(Stored records)
══════════
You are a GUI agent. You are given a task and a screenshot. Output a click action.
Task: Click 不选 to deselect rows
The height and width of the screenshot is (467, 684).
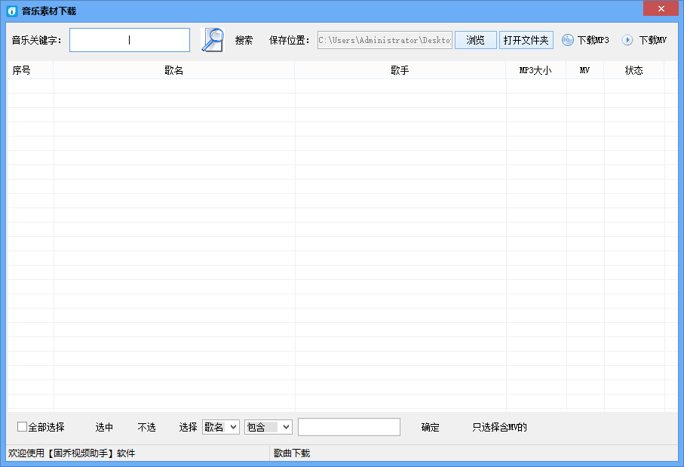(x=146, y=426)
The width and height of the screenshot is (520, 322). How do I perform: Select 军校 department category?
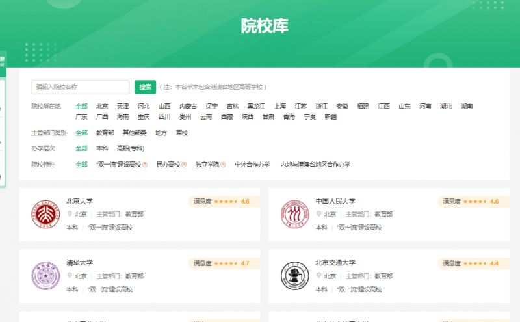(x=182, y=133)
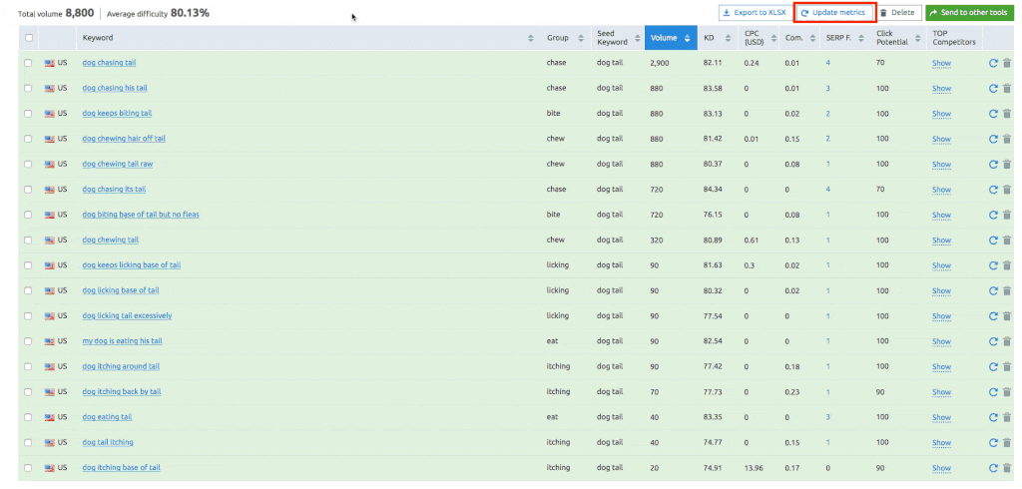1022x489 pixels.
Task: Select all keywords with header checkbox
Action: click(x=29, y=38)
══════════
→ **WORK TO COMPLETE**:
Show each line of the rows above that contains the word "height". Case counts.

→ **ANSWER TO THE EXERCISE**:
The height and width of the screenshot is (467, 684).
The width and height of the screenshot is (520, 322). How do I perform: Select 军校 department category?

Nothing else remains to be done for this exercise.